Hackers manipulated six Cisco VIRL-PE servers already affected by critical SaltStack vulnerabilities.
Cisco fell prey to threat actors that managed to compromise six Cisco servers via two recently discovered vulnerabilities in SaltStack Salt.
Cisco went candid about the attack in an advisory and mentioned about vulnerabilities in Cisco Modeling Labs Corporate Edition (CML) and the Cisco Virtual Internet Routing Lab Personal Edition (VIRL-PE). The company mentioned these flaws were present in the open-source Salt management framework, which were deployed in Cisco network-tooling products.
More about the products
CML or Cisco Modeling Labs Corporate Edition is a product that offers a virtual sandbox environment to design and configure network topologies.
Second in this list is VIRL-PE or Cisco Virtual Internet Routing Lab Personal Edition, which is extensively used to configure, design, and operate networks using versions of Cisco’s operating systems.

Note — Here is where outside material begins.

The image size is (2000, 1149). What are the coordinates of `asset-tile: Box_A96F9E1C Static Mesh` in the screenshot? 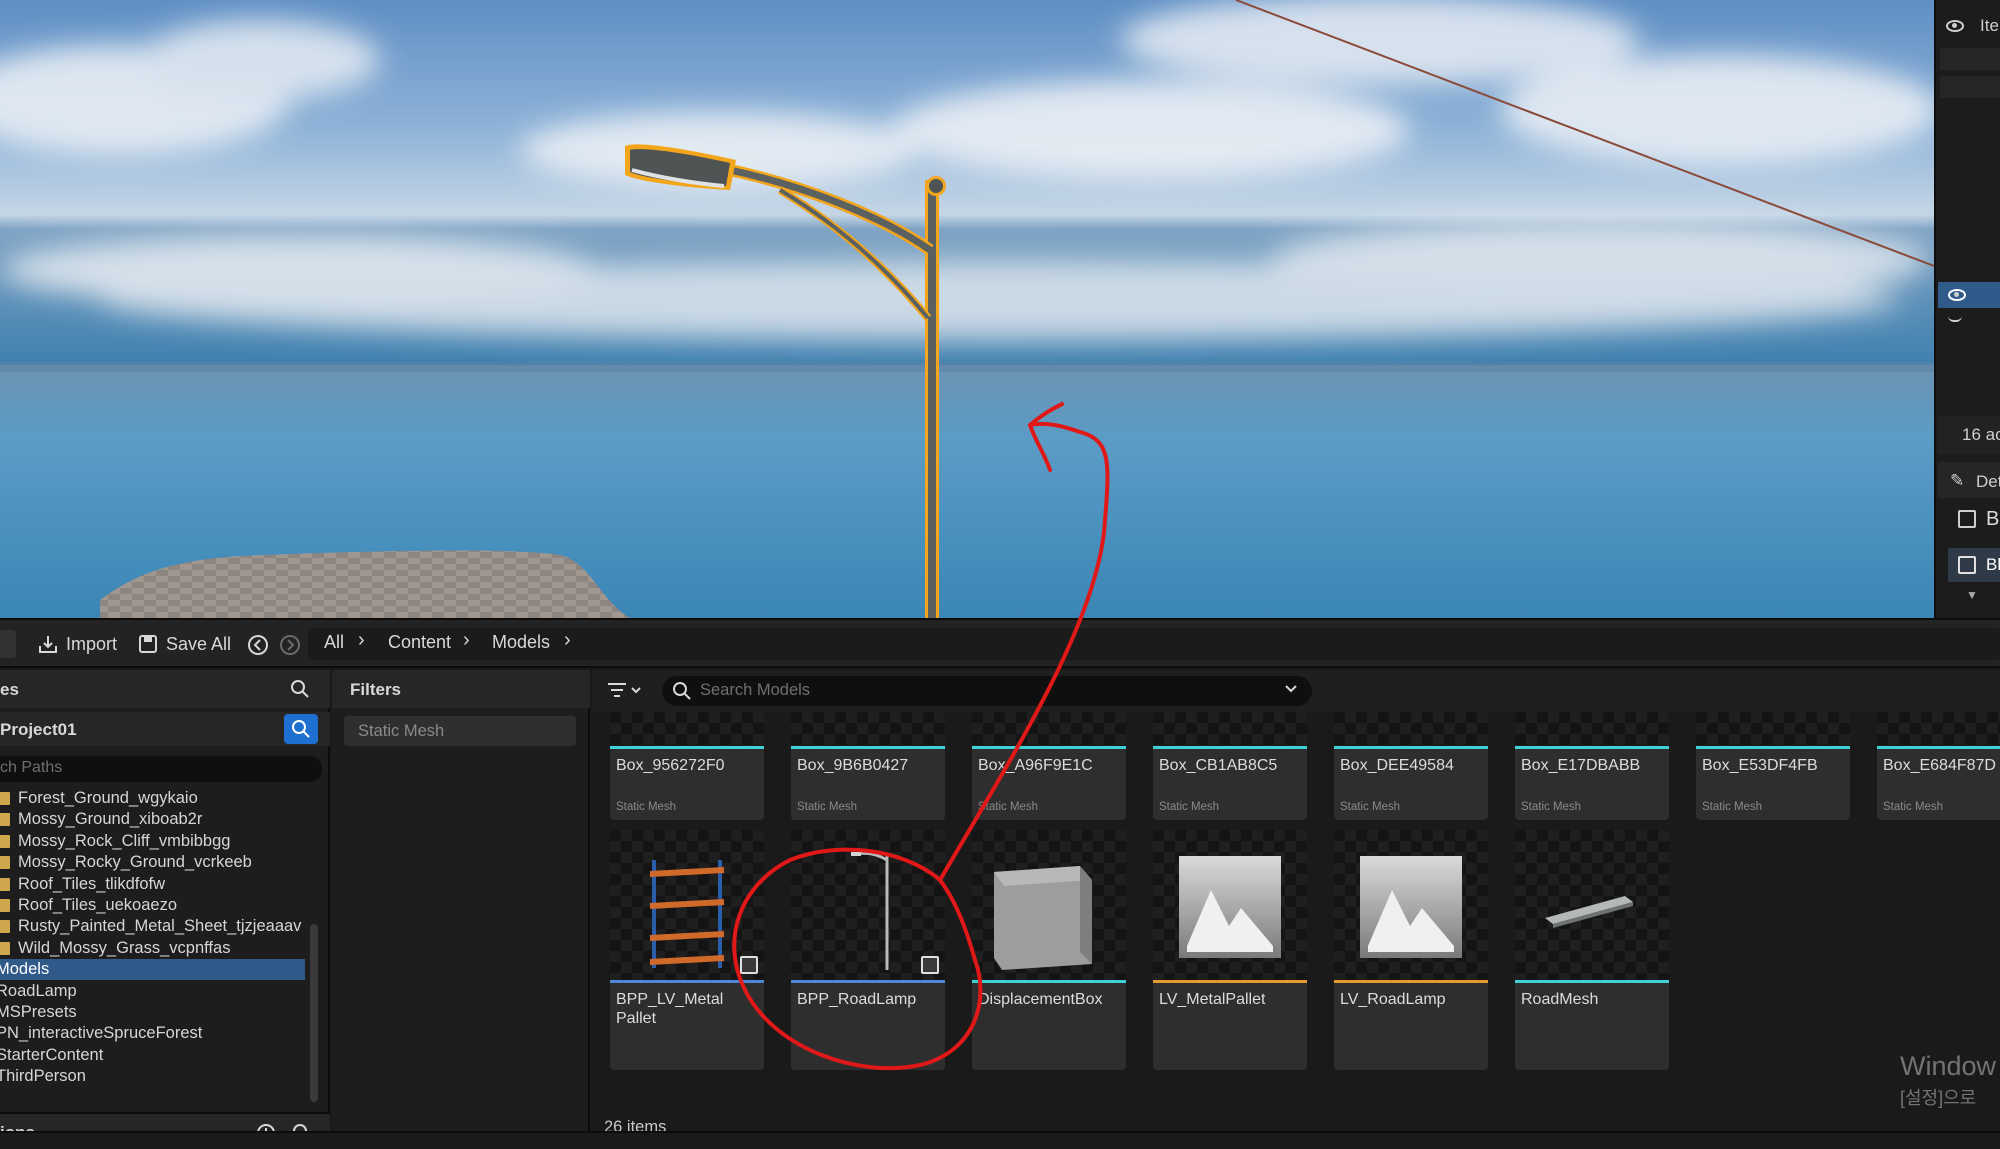 It's located at (1049, 766).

Amongst the two products, six servers of VIRL-PE were successfully exploited by hackers. Listed below are the servers – 1.virl.info, us-2.virl.info, us-3.virl.info, us-4.virl.info, vsm-us-1.virl.info and vsm-us-2.virl.info.
Details about the vulnerabilities
Earlier in May 2020, when the presence of two SaltStack vulnerabilities was announced by F-Secure, threat actors had proactively embarked on the journey to exploit them, and Cisco was amongst the victims.
More about the breach
As mentioned earlier, CML and VIRL-PE are the two products that were affected by a version of SaltStack vulnerabilities.

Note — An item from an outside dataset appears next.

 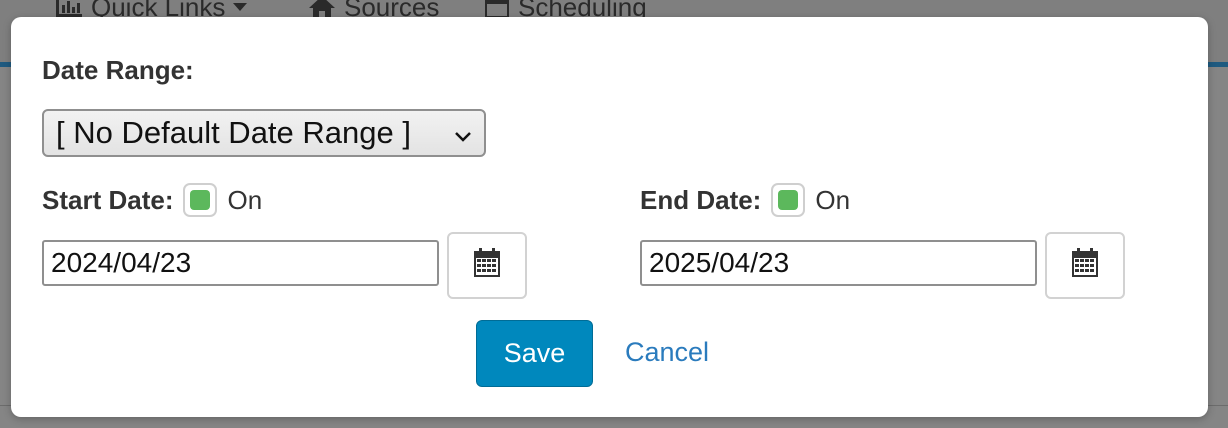 I want to click on start-date-row: Start Date: On, so click(x=152, y=200). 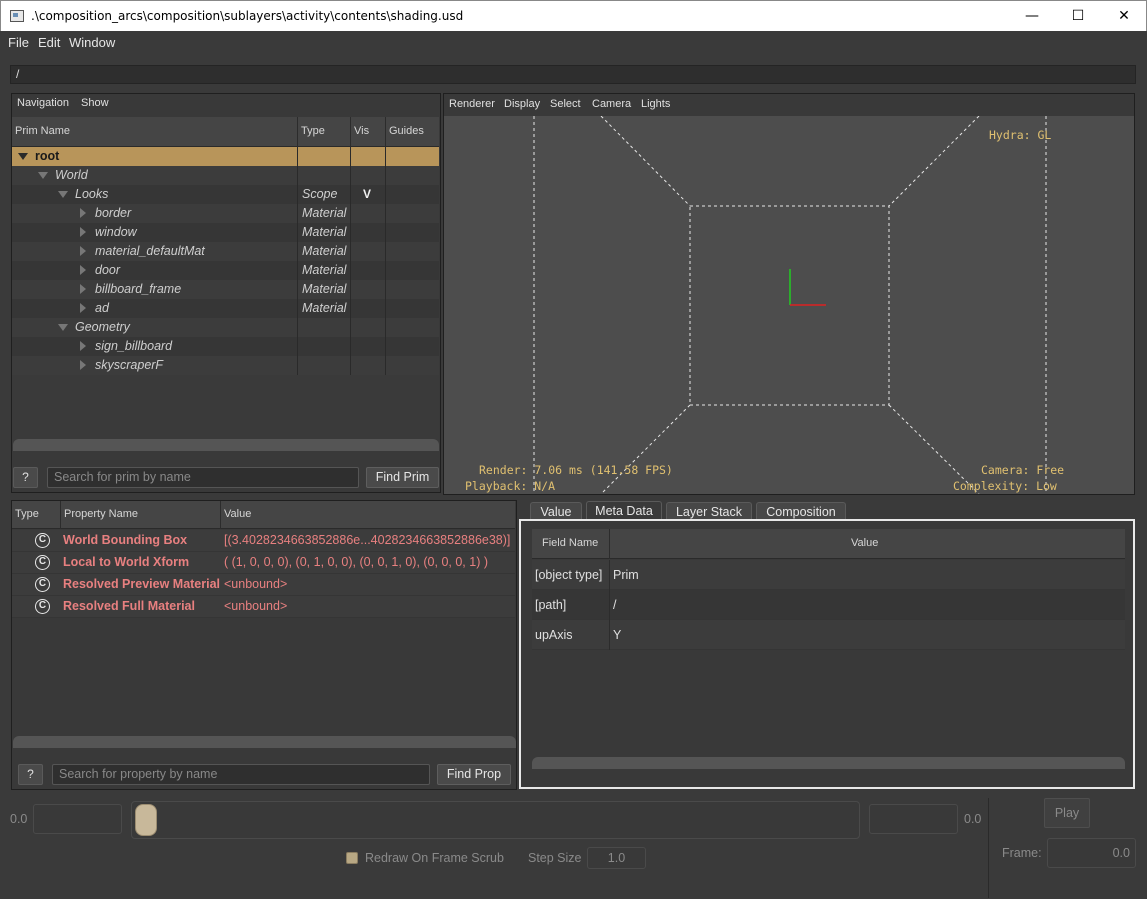 I want to click on menu-window: Window, so click(x=92, y=42).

Cisco infrastructure maintained the salt-master servers used in VIRL were upgraded on May 7, 2020. Additionally, the tech giant identified that salt-master servers managed by the company to service Cisco VIRL-PE release 1.2 and 1.3 were compromised.
Cisco, on the same day, remediated affected servers with software updates to address these vulnerabilities to enable enterprise admins that installed these solutions on-premises.
Cisco did not reveal the final goal of the hackers; however, in previous attacks, the company mentioned that the intent was to install cryptocoin miners.